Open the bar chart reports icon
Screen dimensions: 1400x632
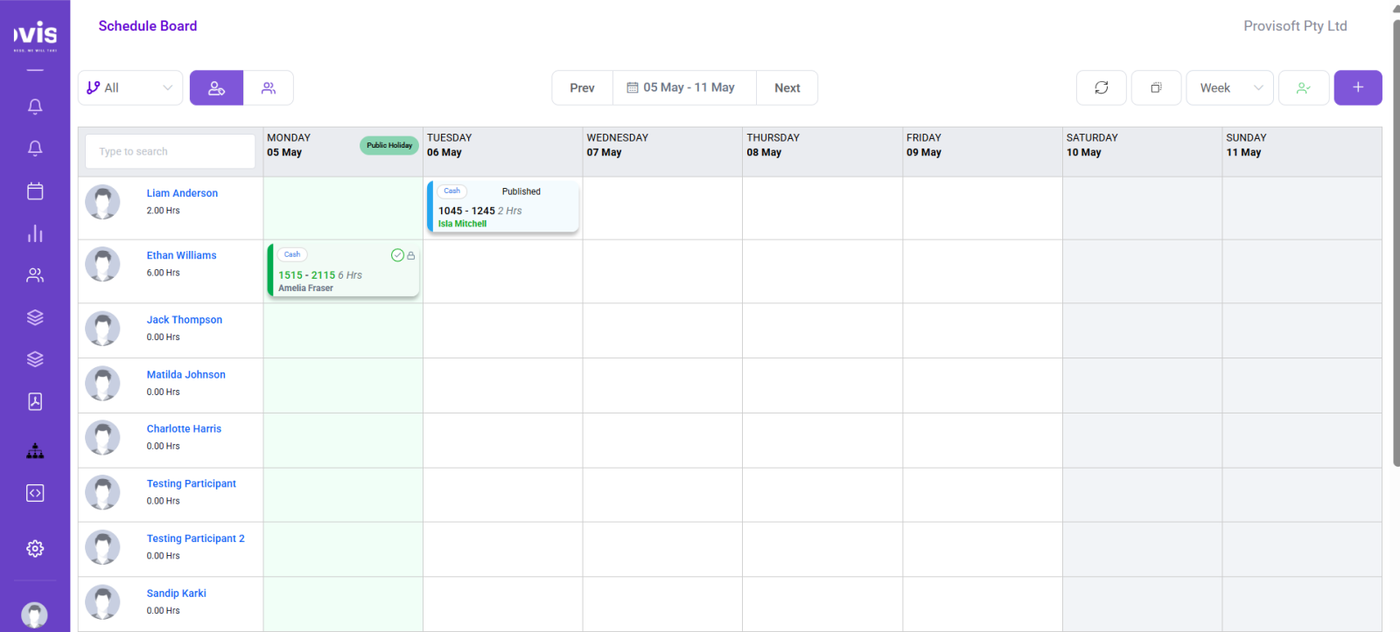click(35, 233)
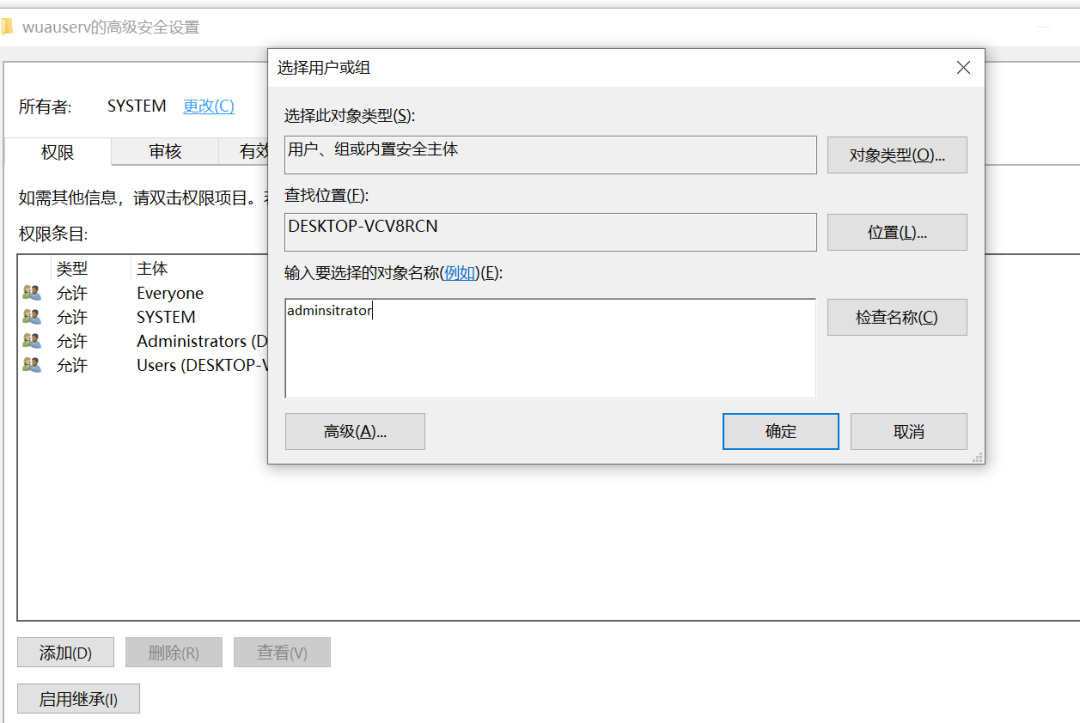Click the object name text box containing adminsitrator
Image resolution: width=1080 pixels, height=723 pixels.
pyautogui.click(x=549, y=347)
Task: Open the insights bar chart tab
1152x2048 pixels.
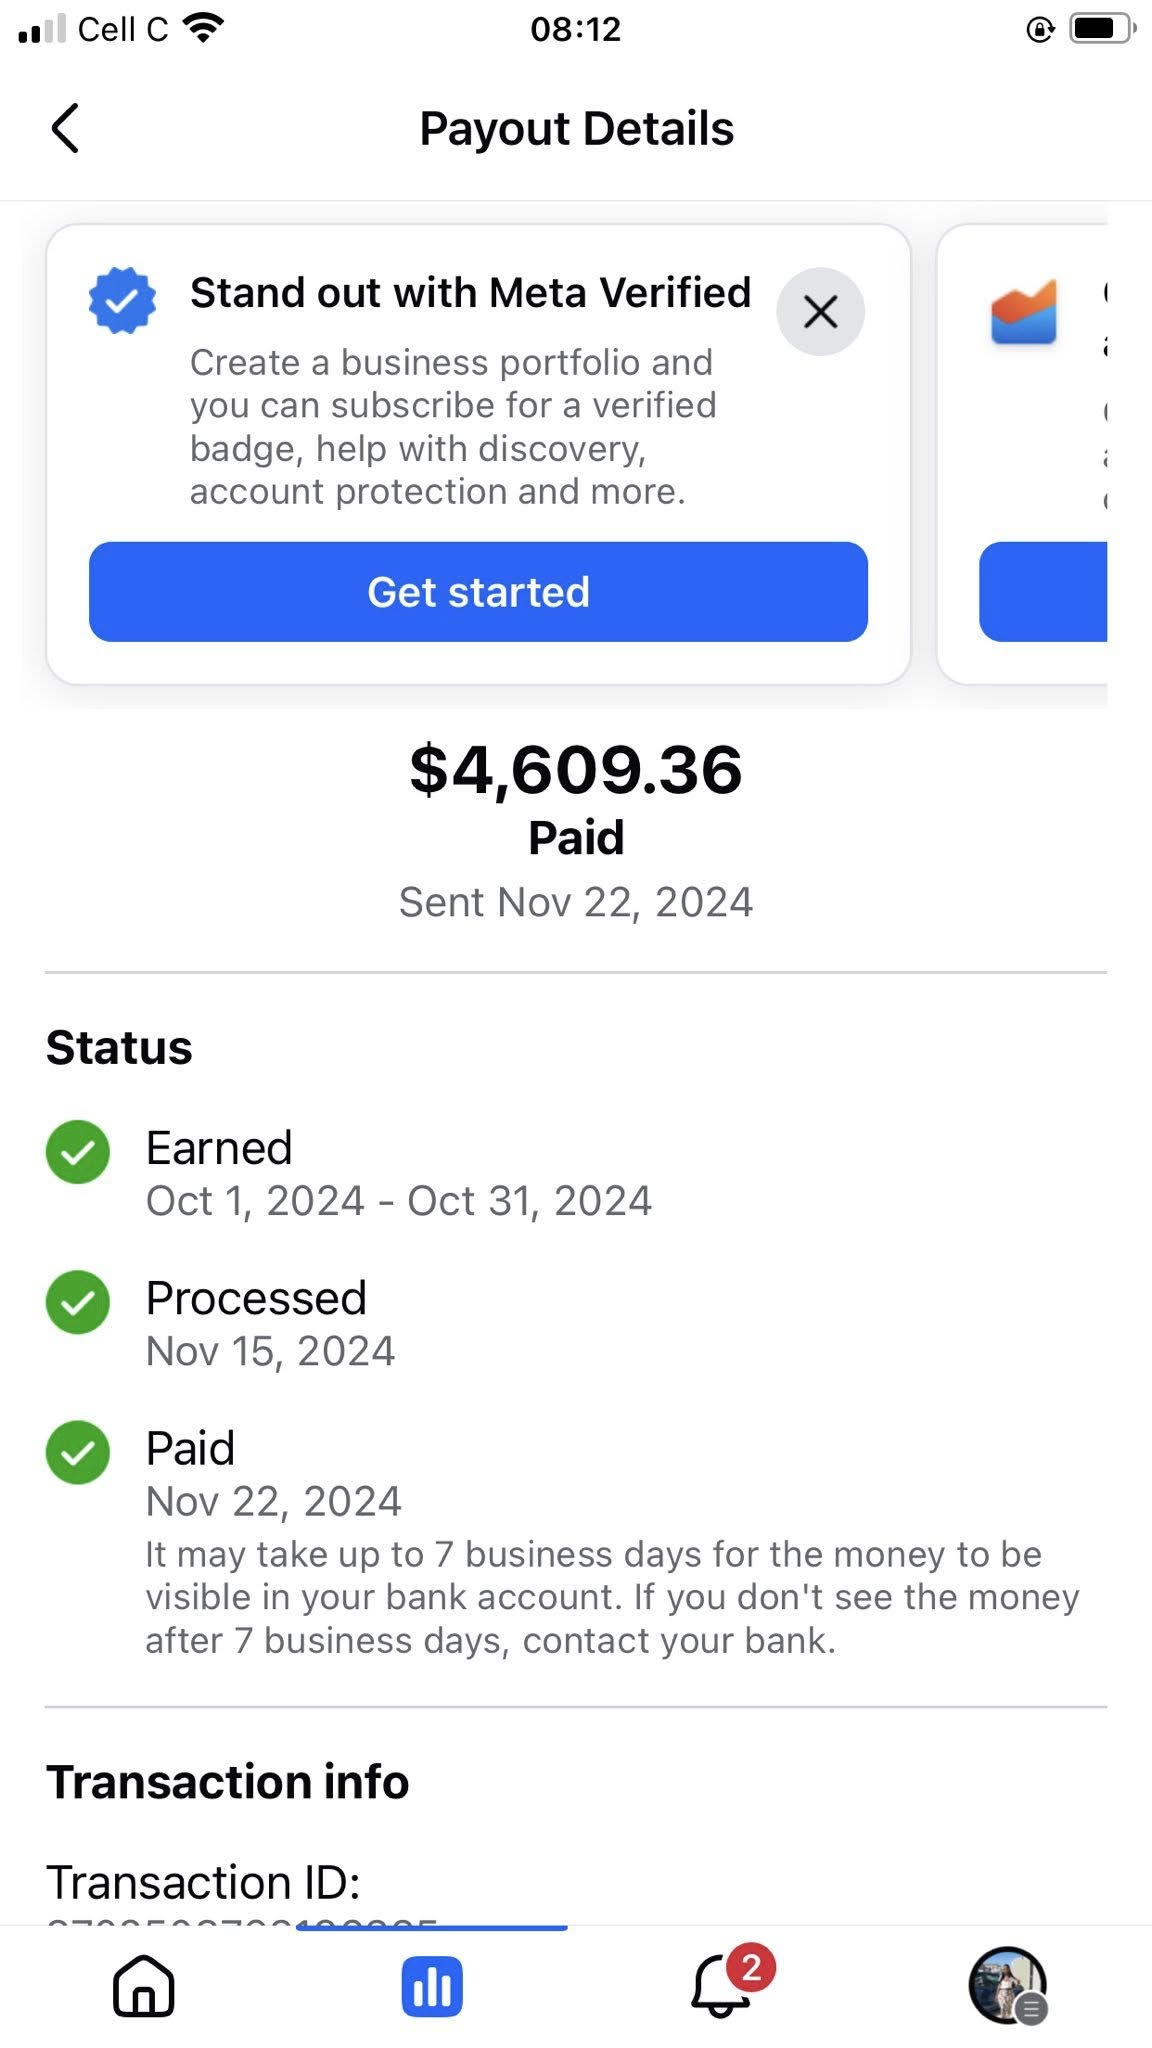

Task instructions – Extract, verbatim and alone, the lines from the line that contains "Task: Open the insights bar chart tab" to the last line of the records, inclusive; drop any picture.

Answer space –
Task: Open the insights bar chart tab
1152x2048 pixels.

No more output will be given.